(Beginning of EXCERPT)

How Long Does it Take the Social Security Administration to Decide My Application for Disability Benefits?

Social Security Benefit Claim REJECTEDIf you are like most people applying for social security disability, you would much rather be working.  But, because of your medical condition you are simply unable to hold down a full-time job anymore.  As such, waiting for the Social Security Administration to decide your case can seem painfully long. Extended wait times often create additional financial and emotional stress on a family. But, unfortunately, the majority of applicants can expect to wait for almost two years before receiving a final decision on their claim.
Typically, an application for SSDI or SSI benefits begins at your local Social Security Administration field office. You can also apply online at www.ssa.gov/disabilityssi/. Your local office will assist you in completing the initial application and will gather the necessary information about your work history and medical conditions to make an initial decision. One can expect an initial decision on their disability application to take approximately 2-3 months. Statistically, the majority of claims are denied at this initial level. In South Carolina, approximately 69% of all applicants are denied at the initial level.

(End of EXCERPT)

From the page on disability application wait times, reproduce word for word the stretch from "Social Security Benefit" through "on their claim.".

(Beginning of SUPPLIED MATERIAL)

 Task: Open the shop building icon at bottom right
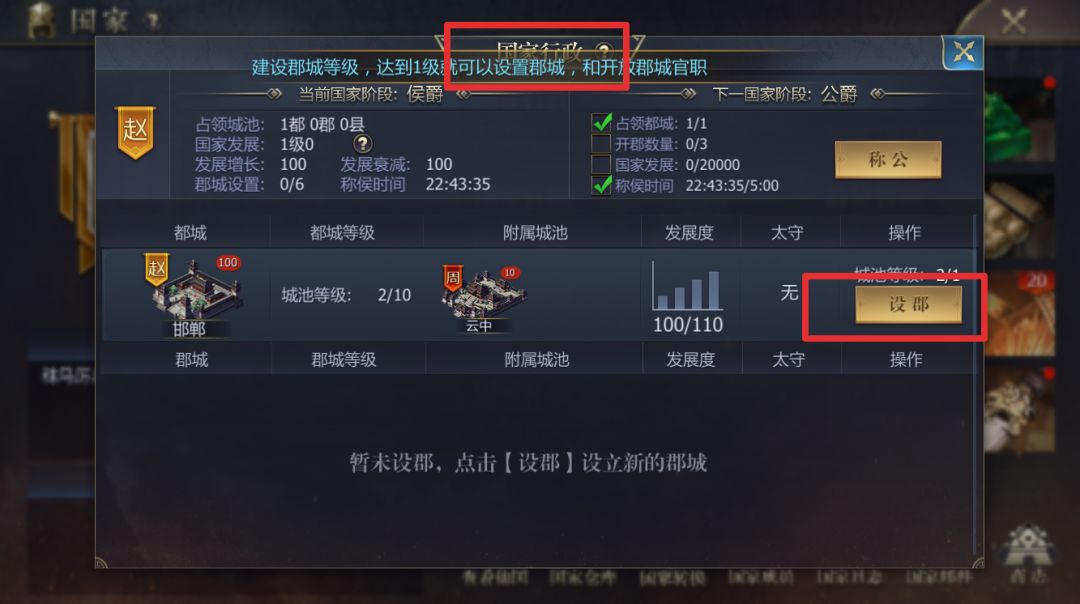[x=1028, y=552]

(End of SUPPLIED MATERIAL)

• YOUR SOLUTION:
Social Security Benefit Claim REJECTEDIf you are like most people applying for social security disability, you would much rather be working.  But, because of your medical condition you are simply unable to hold down a full-time job anymore.  As such, waiting for the Social Security Administration to decide your case can seem painfully long. Extended wait times often create additional financial and emotional stress on a family. But, unfortunately, the majority of applicants can expect to wait for almost two years before receiving a final decision on their claim.